Dieses hitzige Derby wird wohl eine Art 30. Mai für die Unterhachinger sein, denn sehr wahrscheinlich werden sie für lange Zeit nicht mehr im Grünwalder Stadion auflaufen, außer vielleicht im Verbandspokal. „Wir müssen realistisch bleiben“, sagte Johannes Geis nach dem Spiel, ohne das Wort Abstieg in den Mund zu nehmen. Für Haching war die 1:2 (1:1)-Niederlage im Derby der gefühlte Abstieg, für die Sechziger ist ihr Sieg fast schon gleichbedeutend mit dem gefühlten Ligaverbleib.
„Zehn Punkte aus vier Spielen, das ist schon ein Brett“, bilanzierte Sechzigs Trainer Patrick Glöckner nach der Partie. Doch obwohl Unterhaching in der Schlussphase nur selten gefährlich vors Tor gekommen war, ist der Erfolg der Gastgeber über 20 Minuten lang akut gefährdet gewesen. Schiedsrichter Assad Nouhoum hatte Maximilian Wolfram in der 72. Minute mit Rot vom Platz geschickt, nach einem taktischen, aber eher harmlosen Foul. „Ganz ehrlich“, sagte Glöckner, „die Regelauslegung gibt das auch nicht her.“
Der Ausgleich der Sechziger beruht auf purem Glück
Die Empörung war noch größer, als Hachings Manuel Stiefler für ein viel rabiateres Foul in der 86. Minute nur die gelbe Karte sah. Es habe ja einige kuriose Entscheidungen gegeben, „war lustig, ne, Heiko, die Ecke“, sagte Glöckner in der Pressekonferenz zu seinem Trainerkollegen Herrlich. Den Hachingern hatte der Unparteiische per Halbzeitpfiff einen Eckball verweigert.

## Schriftliche Aufgabe 1
Prüfe, ob die Aussagen (a), (b) und (c) zum Text über das Derby zwischen Sechzig und Unterhaching stimmen: (a) Maximilian Wolfram sah in der 72. Minute die rote Karte. (b) Manuel Stiefler wurde in der 86. Minute mit Rot vom Platz gestellt. (c) Unterhaching gewann das Derby mit 2:1. Antworte jeweils mit Ja oder Nein und zitiere die entscheidenden Worte des Textes wörtlich.
## Schriftliche Aufgabe 2
Schreib bitte den Text über das Derby zwischen Sechzig und Unterhaching im Anschluss an seinen letzten Satz weiter.

## Auflistung
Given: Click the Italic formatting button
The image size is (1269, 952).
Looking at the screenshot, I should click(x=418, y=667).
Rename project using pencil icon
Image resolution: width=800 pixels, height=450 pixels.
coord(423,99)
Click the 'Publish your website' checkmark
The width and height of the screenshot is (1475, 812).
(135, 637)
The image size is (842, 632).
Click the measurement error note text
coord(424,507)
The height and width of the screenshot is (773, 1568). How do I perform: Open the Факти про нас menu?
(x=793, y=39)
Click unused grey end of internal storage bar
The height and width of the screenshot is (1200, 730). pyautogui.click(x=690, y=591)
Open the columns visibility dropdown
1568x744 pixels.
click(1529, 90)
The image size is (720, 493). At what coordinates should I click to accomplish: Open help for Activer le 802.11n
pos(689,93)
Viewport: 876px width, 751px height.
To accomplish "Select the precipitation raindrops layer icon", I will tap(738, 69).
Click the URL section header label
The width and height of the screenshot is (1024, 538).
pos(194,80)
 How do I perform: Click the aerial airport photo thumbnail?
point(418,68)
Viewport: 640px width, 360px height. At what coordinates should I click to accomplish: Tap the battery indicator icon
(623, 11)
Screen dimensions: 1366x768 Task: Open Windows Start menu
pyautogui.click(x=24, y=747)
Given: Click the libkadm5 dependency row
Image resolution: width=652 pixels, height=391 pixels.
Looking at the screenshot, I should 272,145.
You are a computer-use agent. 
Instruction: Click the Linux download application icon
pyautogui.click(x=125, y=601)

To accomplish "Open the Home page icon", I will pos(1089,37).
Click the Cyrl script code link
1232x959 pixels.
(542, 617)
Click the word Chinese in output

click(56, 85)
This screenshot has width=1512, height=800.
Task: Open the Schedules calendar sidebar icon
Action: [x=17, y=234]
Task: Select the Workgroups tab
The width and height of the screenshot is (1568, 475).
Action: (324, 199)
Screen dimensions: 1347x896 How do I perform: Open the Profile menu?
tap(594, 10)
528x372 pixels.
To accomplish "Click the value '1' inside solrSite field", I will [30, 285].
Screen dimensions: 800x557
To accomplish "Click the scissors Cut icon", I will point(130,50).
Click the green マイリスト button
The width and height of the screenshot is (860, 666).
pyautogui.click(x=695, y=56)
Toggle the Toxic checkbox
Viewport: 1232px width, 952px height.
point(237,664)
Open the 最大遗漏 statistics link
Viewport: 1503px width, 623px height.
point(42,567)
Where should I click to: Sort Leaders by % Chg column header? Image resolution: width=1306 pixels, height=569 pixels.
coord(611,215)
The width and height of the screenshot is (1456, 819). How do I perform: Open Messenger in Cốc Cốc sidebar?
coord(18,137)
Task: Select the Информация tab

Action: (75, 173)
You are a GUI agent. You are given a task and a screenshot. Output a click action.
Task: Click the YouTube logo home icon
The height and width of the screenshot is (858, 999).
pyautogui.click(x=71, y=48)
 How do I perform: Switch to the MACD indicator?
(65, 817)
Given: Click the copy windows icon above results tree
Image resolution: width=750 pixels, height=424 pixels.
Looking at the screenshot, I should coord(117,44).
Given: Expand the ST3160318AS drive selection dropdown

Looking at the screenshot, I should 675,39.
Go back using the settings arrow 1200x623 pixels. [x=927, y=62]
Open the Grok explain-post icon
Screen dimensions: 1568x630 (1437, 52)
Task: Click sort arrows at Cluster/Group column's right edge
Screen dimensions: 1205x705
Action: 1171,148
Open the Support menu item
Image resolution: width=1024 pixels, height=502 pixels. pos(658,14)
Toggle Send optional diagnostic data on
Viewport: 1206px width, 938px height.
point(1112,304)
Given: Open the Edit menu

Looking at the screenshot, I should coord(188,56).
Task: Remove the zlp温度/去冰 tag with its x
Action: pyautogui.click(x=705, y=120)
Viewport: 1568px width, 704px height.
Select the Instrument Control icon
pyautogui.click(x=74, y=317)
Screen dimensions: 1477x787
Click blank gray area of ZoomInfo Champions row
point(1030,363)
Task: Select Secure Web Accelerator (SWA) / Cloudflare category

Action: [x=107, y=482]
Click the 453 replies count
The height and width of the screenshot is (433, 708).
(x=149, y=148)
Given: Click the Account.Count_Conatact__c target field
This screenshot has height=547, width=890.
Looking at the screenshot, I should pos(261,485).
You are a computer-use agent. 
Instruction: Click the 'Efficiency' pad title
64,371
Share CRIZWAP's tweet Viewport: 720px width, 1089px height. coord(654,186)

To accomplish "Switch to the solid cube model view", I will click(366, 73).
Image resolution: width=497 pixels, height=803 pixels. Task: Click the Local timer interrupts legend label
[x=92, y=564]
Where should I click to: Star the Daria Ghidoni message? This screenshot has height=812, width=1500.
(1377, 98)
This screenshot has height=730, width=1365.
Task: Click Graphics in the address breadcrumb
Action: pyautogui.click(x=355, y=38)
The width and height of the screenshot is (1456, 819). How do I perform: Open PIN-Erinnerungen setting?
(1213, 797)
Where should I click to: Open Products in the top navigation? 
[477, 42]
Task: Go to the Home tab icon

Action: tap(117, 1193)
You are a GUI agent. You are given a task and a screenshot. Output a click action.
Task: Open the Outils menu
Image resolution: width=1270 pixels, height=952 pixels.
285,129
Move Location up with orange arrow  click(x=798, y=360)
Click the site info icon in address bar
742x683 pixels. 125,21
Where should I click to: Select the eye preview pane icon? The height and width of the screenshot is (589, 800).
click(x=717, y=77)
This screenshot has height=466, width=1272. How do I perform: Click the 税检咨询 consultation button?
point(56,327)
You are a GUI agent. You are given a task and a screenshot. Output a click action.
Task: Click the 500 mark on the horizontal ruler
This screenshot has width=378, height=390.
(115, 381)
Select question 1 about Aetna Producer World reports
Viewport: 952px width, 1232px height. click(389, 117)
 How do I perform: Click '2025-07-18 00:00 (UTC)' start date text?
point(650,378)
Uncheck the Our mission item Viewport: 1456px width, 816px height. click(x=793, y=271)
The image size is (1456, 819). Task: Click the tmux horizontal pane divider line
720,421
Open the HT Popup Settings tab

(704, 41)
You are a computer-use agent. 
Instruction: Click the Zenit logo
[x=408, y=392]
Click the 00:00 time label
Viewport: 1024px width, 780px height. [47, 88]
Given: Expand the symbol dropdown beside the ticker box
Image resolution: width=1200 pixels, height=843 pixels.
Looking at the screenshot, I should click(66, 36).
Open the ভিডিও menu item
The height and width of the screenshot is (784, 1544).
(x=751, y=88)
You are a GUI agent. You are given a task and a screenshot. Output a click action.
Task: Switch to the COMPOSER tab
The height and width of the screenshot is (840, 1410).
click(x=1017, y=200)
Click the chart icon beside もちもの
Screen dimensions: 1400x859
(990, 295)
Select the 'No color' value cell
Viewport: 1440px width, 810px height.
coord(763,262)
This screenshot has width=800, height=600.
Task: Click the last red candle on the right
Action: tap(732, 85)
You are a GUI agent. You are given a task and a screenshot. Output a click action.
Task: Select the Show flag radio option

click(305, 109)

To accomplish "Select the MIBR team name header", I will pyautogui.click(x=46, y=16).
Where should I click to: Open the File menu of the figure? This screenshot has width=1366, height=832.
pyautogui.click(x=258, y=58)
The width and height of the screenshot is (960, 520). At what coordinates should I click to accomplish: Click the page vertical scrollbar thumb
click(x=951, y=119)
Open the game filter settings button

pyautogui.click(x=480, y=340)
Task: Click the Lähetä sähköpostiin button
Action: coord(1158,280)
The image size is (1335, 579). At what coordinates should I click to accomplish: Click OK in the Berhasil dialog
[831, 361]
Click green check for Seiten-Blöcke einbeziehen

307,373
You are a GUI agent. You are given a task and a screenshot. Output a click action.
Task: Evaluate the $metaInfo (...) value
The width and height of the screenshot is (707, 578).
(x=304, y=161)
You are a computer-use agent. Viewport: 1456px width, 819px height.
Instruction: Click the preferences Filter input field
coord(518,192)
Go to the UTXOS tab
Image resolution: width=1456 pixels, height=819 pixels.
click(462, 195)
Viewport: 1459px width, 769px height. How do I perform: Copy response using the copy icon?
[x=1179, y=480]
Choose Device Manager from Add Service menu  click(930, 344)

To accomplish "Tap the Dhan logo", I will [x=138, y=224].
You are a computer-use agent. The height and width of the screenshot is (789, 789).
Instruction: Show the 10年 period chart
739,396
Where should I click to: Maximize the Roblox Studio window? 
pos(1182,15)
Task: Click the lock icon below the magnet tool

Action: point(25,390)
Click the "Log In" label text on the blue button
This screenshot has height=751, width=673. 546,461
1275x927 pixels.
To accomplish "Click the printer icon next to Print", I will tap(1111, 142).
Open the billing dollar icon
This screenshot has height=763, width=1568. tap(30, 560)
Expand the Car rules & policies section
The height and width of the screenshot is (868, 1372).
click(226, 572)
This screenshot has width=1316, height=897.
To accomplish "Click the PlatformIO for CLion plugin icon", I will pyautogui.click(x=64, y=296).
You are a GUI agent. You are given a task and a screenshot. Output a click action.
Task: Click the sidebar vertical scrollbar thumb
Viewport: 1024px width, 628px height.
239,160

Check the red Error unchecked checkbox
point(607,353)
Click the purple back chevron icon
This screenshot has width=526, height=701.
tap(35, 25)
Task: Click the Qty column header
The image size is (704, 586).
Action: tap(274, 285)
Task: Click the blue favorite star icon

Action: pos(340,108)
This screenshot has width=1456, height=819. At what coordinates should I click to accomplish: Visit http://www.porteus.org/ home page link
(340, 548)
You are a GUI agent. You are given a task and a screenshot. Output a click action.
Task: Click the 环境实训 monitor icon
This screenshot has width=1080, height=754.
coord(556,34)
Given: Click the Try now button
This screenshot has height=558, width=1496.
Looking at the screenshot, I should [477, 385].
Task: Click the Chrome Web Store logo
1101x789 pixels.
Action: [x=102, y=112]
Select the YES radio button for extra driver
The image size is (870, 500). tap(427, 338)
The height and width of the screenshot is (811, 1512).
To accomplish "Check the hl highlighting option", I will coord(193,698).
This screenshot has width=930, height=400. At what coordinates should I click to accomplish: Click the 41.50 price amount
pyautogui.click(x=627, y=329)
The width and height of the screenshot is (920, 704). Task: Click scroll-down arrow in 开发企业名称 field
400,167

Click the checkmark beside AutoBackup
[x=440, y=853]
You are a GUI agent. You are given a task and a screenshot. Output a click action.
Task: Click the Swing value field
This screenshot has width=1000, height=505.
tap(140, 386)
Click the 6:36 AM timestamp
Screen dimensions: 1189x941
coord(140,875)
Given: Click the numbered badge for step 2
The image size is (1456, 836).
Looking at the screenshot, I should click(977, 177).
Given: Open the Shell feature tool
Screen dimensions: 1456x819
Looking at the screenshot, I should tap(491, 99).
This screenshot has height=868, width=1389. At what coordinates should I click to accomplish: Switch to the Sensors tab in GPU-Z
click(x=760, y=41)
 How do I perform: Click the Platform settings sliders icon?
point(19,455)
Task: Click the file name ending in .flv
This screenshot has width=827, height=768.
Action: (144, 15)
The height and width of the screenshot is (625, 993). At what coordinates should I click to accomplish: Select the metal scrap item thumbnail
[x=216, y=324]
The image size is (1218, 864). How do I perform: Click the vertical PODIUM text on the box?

## Antwort 1
(a) Ja: „Schiedsrichter Assad Nouhoum hatte Maximilian Wolfram in der 72. Minute mit Rot vom Platz geschickt“
(b) Nein: „als Hachings Manuel Stiefler für ein viel rabiateres Foul in der 86. Minute nur die gelbe Karte sah“
(c) Nein: „Für Haching war die 1:2 (1:1)-Niederlage im Derby der gefühlte Abstieg“

## Antwort 2
Der Beginn des Spiels hatten bei den Sechzigern zunächst schlechte Erinnerungen an jüngere Tage geweckt, denn die Derbys gegen Haching liefen in den anderthalb Jahren, in denen Marc Unterberger Trainer in der Vorstadt war, gar nicht gut. Der im Dezember entlassene Unterberger saß diesmal auf der Haupttribüne. Und sah zu, wie Unterhaching überraschend, aber zunächst verdient in Führung ging. Sechzigs Rechtsverteidiger Tim Danhof wurde vom 20-jährigen Fabio Torsiello schlicht stehengelassen, wie eine Flipperkugel fand der Ball den Weg auf den Kopf von Lenn Jastremski, Jesper Verlaat lenkte den Ball ins eigene Tor ab.
Danhof war fortan sehr bemüht, seine Unaufmerksamkeit vor dem Gegentor wiedergutzumachen, nach 20 Minuten verzeichnete er die erste gute Chance für die Gastgeber. Sechzigs Torwart Marco Hiller hätte nur eine Minute später beinahe das 0:2 auf dem Gewissen gehabt. Einen Eckball bekam er nicht unter Kontrolle, Manuel Stiefler kam aus fünf Metern zum Schuss – Hiller wehrte mit dem Kopf ab. Als Danhof dann in der 31. Minute zum Laufduell im anderen Strafraum antrat, war er wieder nicht besonders schnell, jetzt aber mit Absicht. Sehr gerne ließ er sich von Maximilian Hennig in die Hacken treten, der Elferpfiff folgte prompt.

Es dauerte ewig, ehe Maximilian Wolfram schießen durfte, er musste auch noch einmal den Ball auf den Punkt legen. Dann schoss er genau so, wie man nicht schießen sollte: halbhoch und unplatziert. Kai Eisele parierte zur Seite, Tunay Deniz traf mit dem Nachschuss nur das Außennetz.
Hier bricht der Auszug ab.